Less than two weeks after Hurricane Eta struck Central America, leading to deaths from Panama to Guatemala, another Hurricane is expected to hit Central America, coming ashore just north of where Eta struck along the Nicaraguan coast.
Eta left extraordinary damage in its wake, especially along Honduras’ northern coast and inland, where rivers crested, entirely cutting off communities from assistance. In Guatemala, mudslides have killed scores off people. In Guatemala and Honduras, the governments did little to prepare for the storm, and have been ineffectual in delivering emergency supplies to people in need. The United Nations High Commission for Refugees writes:
Honduras has been hit hardest by extensive rains and overflowing rivers, with an estimated 1.3 million people affected, 58 dead and 88,000 evacuated. Among these are 103 people who had been previously displaced by violence and persecution.
In Guatemala, over 640,000 people have been affected, including 46 dead and 96 missing nationwide. Some are buried under landslides or remain inaccessible to first responders. At least two families of asylum seekers have had to be evacuated from their homes due to flooding. UNHCR is coordinating the delivery of aid with authorities and partners and has made refugee housing units and essential supplies available, in response to the government-led appeal for support.
Nicaragua’s government managed to evacuate thousands of people prior to Eta’s landing. There were only two confirmed deaths in Nicaragua - both miners killed in a mudslide. Over the last week the government has delivered over 30,000 sheets of metal for roofing and other supplies to to begin reconstruction efforts. Nicaragua was better prepared than other countries in the region, as it had developed a national response network in the post-Mitch era. However, like everything else these days with Nicaragua, unless you are there, it is impossible to decipher the impact of government efforts from the media as every story of success has a counter-narrative these days. That said, like the rest of Central America, this hurricane hit at a time when economic growth has slowed due to the coronavirus outbreak and government resources are strained as a result. In Nicaragua, the struggle is further exacerbated by U.S. government sanctions aimed at pressuring the Sandinistas out of power.
As of now, another tropical system is heading toward Nicaragua, and is expected to strengthen into a hurricane. It is currently estimated to come to shore along the northern Nicaragua coast on Monday morning, and cut across Honduras, with impacts felt in Guatemala, El Salvador, Southern Mexico and Belize.

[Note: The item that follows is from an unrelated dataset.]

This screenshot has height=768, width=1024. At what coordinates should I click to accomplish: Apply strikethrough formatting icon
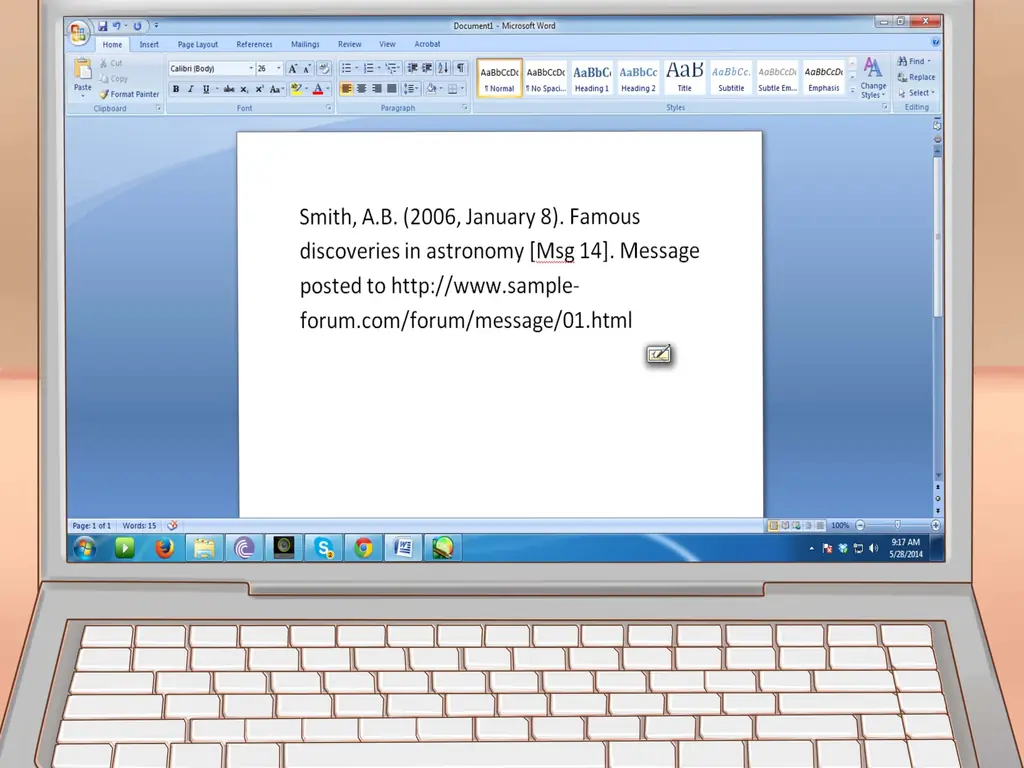pyautogui.click(x=229, y=89)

It goes without saying this is about the worst thing that can happen right now. We hope that conditions have changed enough to limit the strength of the storm. For example, this system is moving faster, and is not expected to reach the devastating Category 4 that Eta did. We will update as more is known.
Update: Friday 11:00 p.m.
The tropical depression has become Tropical Storm Iota. The latest from the National Hurricane Center now shows it potentially becoming a "major" hurricane by Monday morning - winds in excess of 110 MPH.
Update #2: Saturday 10:00 PM
Iota has slowed down, and is strengthening. The path has also shifted south some, currently on target to hit Nicaragua's Atlantic Coast very close to where Eta did. Honduras will get hit hard again on this path.